The brain contains billions of nerve cells which communicate via the release of chemicals at connections called synapses. Each nerve cell can have thousands of synaptic connections to hundreds of other nerve cells. The protein Synapsin 1a plays a key role in regulating how synapses operate by regulating the amount of chemical transmission.
SUMOylation is a chemical process in which a protein called SUMO is attached to a target protein and modifies its function. Researchers studying SUMOylation in the brain have shown that synapsin 1a is a target protein for SUMOylation. They also found that a mutation called A548T in synapsin 1a, which has already been associated with autism and epilepsy, reduces synapsin 1a SUMOylation and interferes with its ability to function, causing impaired synaptic function that may contribute to neurological disease.

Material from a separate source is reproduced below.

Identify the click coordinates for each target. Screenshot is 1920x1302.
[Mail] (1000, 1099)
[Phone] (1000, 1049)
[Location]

Jeremy Henley, Professor of Molecular Neuroscience in the University’s School of Biochemistry in the Faculty of Medical and Veterinary Sciences and the study’s lead author, said: “These results show the extent and how critical the role synaptic proteins regulated by SUMOylation play in neurological disorders. Importantly, they provide further evidence for SUMO modification of synaptic proteins in health and disease.”
The study was funded by the Medical Research Council (MRC), the Biotechnology and Biological Sciences Research Council (BBSRC) and the European Research Council (ERC).
Paper ‘Synapsin Ia SUMOylation is required to maintain synaptic vesicle availability and is reduced in a mutation linked to autism’ by Leo Tang, Tim J Craig and Jeremy M Henley in Nature Communications.